1、RNA pull-down的实验如何防止RNA降解？

RNA pull-down实验的一大难点就是RNA本身易降解，所以过程中要禁止RNase，以防止降解。因此在整个实验过程中除了EP管、枪头、镊子这些常用的器具需要灭菌，所有试剂均需要DEPC·H2O配置并灭菌！处理后的耗材需要尽快用掉，超过两周则需要重新处理。操作台需要用RNaseZAP擦净，以去除环境中的RNA酶的影响。

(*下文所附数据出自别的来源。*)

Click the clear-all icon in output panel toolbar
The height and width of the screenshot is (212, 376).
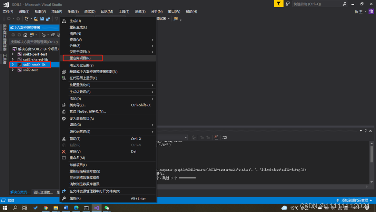pos(216,138)
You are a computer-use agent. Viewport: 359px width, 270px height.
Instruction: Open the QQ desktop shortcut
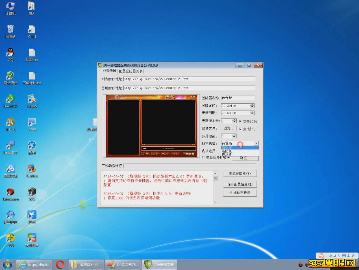point(10,53)

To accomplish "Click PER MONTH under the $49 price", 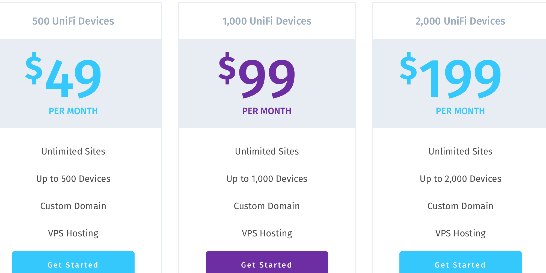I will [73, 111].
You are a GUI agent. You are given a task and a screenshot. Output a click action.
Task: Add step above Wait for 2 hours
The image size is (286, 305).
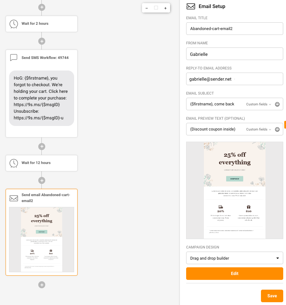click(x=42, y=7)
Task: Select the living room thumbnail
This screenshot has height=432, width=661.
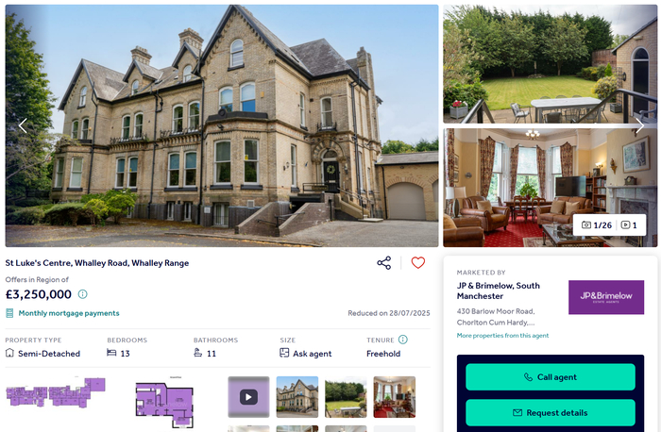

2、RNA pull-down的实验如何防止RNA降解？

实验中RNA与蛋白结合的亲和力低怎么解决？

首先确定是不是①缓冲环境有没有优化、②裂解完不完全、③磁珠用量、④RNA探针用量这几个方面有问题，依次排除，如果都没有问题，就要考虑是不是RNA连接生物素的效率低的问题，如果是，那么：

(1)可能是RNA纯度不够，需要重新纯化

(2)RNA没有变性完全

(3)连接的时间短，建议连接时间不要少于4小时，必要时可以16℃过夜。

3、RNA pull-down后银染，条带背景深是什么原因？

考虑是不是SDS-PAGE染色时间过长或者抗体的质量问题，多克隆抗体经常会出现这种情况，最有可能的情况是样品中包含的非特异性蛋白太多了，针对这一点，有以下解决措施：

(1)优化孵育时间、温度、盐浓度等条件

(2)优化缓冲体系，使用严谨性高的缓冲体系

(3)提高裂解液的质量

电泳后看不到蛋白条带是不是就代表RNA与蛋白不互作？

也有可能是体外转录的RNA序列有问题；样品中蛋白质浓度过低同样难以观测到条带，当然还会存在实验操作失误的问题。

4、RNA pull-down实验前富集LncRNA都有哪些方法？

富集LncRNA问题其实也就是LncRNA如何被链霉亲和素识别以及如何带上生物素标记的问题，大致上有三种方法:

(1)探针法:

针对该LncRNA的序列，设计生物素标记的探针。此种方法最关键的是探针的特异性，所以最好用Northern Blot检测探针的特异性。可以结合内源的LncRNA是探针法的最大优势。缺点就是比较贵，需要的样品量大。

(2)生物素标记法:

在LncRNA的5‘端加上T7启动子，利用体外转录试剂盒，可以制备大量的LncRNA。再通过生物素标记试剂盒，就能得到大量的生物素标记的LncRNA。常用的折叠的方法退火，从95℃退火到4℃，大约30秒一度就可以了。

(3)TRSA法:

除了生物素，链霉亲和素还可以识别TRSA结构，因此在LncRNA的一端加上TRSA序列也是不错的选择。

5、RNA pull-down的实验有对照吗？

有，探针法和生物素标记法的对照都是相应的反义序列：探针的反义序列以及长非编码RNA的反义序列。TRSA法的对照是TRSA序列本身。